Diclofenac, ibuprofen, and carbamazepine are three of the most widely detected and most concerning pharmaceutical residues in aquatic ecosystems. The aim of this study was to identify bacteria that may be involved in their degradation from a bacterial biofilm. Selective enrichment cultures in mineral salt solution containing pharmaceutical compounds as sole source of carbon and energy were set up, and population dynamics were monitored using shotgun metagenome sequencing. Bacterial genomes were reconstructed using genome-resolved metagenomics. Thirty bacterial isolates were obtained, identified at species level, and tested regarding pharmaceutical biodegradation at an initial concentration of 1.5 mg l. The results indicated that most probably diclofenac biodegrading cultures consisted of members of genera Ferrovibrio, Hydrocarboniphaga, Zavarzinia, and Sphingopyxis, while in ibuprofen biodegradation Nocardioides and Starkeya, and in carbamazepine biodegradation Nocardioides, Pseudonocardia, and Sphingopyxis might be involved. During the enrichments, compared to the initial state the percentage relative abundance of these genera increased up to three orders of magnitude.

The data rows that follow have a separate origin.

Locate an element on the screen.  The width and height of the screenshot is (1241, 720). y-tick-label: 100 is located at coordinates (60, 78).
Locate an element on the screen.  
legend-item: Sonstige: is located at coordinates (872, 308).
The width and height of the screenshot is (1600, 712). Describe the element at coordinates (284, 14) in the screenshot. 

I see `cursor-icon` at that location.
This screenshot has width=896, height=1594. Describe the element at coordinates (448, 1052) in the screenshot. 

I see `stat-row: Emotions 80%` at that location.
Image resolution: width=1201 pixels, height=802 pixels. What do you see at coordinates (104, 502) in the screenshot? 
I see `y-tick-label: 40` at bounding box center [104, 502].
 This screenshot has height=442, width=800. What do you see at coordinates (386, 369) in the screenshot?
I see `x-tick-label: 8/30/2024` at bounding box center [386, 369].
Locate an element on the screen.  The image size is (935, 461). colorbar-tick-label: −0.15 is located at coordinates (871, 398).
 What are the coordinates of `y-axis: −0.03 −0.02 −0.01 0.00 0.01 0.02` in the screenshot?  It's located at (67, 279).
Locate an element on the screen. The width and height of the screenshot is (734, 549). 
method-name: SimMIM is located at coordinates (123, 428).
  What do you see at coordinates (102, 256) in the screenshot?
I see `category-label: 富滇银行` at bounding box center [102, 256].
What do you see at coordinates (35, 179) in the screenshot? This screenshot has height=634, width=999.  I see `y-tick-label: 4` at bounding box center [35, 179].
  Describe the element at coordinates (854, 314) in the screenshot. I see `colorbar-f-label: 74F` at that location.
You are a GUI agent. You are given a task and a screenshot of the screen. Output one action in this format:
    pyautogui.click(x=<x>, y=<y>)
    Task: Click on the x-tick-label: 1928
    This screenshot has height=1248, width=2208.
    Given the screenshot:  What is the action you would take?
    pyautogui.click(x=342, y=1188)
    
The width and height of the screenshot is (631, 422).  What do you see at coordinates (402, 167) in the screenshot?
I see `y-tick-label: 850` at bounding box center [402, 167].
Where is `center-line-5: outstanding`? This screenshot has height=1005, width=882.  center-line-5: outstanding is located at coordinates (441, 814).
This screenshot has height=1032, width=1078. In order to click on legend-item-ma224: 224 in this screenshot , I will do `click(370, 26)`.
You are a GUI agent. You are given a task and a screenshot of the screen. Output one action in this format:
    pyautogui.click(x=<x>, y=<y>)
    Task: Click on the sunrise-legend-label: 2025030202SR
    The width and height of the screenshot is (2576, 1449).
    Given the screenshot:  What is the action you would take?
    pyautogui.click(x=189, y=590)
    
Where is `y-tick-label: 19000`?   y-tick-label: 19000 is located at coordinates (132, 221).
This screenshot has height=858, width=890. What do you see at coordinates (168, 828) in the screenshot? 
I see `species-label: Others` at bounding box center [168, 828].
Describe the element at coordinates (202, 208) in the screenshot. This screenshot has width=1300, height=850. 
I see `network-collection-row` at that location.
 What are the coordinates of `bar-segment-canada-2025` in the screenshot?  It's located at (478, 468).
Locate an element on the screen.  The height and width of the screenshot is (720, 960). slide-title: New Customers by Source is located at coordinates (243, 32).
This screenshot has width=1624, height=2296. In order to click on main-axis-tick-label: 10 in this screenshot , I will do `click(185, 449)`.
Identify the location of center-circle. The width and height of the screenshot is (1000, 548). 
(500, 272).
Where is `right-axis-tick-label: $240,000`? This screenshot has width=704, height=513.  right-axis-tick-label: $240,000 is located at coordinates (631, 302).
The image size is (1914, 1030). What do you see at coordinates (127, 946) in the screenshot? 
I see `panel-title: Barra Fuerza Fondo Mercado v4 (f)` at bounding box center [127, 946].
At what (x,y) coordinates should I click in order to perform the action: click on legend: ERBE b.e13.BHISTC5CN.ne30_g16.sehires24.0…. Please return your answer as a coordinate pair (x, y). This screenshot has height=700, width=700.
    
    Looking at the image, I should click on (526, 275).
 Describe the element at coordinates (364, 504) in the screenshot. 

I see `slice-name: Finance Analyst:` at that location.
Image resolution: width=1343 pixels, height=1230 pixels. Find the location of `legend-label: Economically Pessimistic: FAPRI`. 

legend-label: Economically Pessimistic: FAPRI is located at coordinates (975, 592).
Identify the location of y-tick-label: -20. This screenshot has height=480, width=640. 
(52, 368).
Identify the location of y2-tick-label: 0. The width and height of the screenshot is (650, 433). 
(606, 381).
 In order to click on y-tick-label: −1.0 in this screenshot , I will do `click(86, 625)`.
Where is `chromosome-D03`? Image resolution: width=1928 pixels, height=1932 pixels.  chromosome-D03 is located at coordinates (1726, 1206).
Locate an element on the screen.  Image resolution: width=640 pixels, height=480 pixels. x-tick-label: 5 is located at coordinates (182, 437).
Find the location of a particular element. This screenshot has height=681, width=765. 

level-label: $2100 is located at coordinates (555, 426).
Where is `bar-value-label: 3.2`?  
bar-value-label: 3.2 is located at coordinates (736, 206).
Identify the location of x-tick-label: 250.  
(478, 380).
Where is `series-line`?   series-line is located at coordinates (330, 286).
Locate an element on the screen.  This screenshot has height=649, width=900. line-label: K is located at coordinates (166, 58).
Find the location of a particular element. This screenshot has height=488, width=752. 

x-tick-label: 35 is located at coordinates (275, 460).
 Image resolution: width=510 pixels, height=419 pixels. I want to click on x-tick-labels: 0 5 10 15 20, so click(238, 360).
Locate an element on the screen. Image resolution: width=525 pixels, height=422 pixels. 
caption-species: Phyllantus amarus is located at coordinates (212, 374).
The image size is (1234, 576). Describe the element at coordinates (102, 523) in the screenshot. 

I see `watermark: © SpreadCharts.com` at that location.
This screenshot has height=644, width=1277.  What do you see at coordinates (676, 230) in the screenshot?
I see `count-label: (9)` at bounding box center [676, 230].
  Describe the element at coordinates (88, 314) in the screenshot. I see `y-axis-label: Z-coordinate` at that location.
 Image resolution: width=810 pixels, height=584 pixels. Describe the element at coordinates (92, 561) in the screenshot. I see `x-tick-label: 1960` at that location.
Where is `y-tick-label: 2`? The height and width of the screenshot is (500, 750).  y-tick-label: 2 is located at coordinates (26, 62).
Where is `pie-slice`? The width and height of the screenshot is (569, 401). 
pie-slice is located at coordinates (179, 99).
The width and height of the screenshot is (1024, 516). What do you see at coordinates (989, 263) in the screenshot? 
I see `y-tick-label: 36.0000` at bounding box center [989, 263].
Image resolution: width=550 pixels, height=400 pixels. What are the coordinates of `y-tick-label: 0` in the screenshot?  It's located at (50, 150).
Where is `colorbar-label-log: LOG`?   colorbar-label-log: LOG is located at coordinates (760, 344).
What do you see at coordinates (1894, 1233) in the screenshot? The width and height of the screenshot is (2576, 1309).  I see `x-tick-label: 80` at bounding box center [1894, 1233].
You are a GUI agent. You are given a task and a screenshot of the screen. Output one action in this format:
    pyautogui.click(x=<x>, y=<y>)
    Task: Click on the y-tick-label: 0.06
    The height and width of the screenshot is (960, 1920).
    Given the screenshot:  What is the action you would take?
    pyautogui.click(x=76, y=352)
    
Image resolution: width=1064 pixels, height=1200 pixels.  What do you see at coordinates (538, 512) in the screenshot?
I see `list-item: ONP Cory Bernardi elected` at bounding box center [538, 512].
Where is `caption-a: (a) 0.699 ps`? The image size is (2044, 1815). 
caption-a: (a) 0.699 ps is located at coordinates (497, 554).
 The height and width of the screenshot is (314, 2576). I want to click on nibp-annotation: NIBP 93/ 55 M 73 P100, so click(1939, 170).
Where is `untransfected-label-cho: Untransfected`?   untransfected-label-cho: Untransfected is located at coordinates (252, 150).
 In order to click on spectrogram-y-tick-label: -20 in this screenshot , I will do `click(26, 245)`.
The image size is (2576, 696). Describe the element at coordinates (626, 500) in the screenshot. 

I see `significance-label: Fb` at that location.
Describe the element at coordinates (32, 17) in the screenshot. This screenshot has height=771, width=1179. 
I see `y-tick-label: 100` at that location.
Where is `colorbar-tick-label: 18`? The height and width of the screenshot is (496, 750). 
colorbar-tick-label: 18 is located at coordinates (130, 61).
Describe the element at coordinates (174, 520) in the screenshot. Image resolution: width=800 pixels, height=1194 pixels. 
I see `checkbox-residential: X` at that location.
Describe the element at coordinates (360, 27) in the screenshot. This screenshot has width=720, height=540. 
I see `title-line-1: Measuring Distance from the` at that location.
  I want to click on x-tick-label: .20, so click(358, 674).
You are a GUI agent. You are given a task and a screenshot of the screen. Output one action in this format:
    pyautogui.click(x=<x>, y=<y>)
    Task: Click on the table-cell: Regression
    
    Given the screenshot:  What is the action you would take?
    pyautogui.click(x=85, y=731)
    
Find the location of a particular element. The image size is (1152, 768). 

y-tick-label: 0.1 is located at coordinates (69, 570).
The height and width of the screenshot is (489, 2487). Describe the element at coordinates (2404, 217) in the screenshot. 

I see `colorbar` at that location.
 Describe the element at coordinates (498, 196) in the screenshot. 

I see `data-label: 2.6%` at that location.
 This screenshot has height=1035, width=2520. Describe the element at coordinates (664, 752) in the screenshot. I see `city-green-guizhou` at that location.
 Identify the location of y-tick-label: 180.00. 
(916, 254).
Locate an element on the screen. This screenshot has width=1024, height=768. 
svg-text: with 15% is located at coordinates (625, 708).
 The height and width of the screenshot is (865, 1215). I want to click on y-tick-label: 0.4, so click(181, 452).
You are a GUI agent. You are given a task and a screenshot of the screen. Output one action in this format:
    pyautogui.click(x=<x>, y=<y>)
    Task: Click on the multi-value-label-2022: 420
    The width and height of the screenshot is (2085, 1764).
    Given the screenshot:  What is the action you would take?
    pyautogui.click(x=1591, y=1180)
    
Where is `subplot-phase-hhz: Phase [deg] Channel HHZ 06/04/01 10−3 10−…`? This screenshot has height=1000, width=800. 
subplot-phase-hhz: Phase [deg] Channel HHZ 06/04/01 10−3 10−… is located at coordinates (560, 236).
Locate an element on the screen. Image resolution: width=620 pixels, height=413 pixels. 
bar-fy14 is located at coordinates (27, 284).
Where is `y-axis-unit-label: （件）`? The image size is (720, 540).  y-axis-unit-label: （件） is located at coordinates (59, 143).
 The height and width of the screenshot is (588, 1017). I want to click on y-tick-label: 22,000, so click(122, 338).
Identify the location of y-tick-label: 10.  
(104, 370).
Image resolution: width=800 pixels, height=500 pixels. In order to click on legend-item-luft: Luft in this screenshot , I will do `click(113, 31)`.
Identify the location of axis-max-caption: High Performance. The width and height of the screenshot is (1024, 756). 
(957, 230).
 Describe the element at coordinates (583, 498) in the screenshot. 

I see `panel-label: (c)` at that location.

Except Starkeya, the genomes of these bacteria were reconstructed and annotated. Metabolic analyses of the annotated genomes indicated that these bacteria harbored genes associated with pharmaceutical biodegradation. Stenotrophomonas humi DIC_5 and Rhizobium daejeonense IBU_18 isolates eliminated diclofenac and ibuprofen during the tests in the presence of either glucose (3 g l) or in R2A broth. Higher than 90% concentration reduction was observed in the case of both compounds.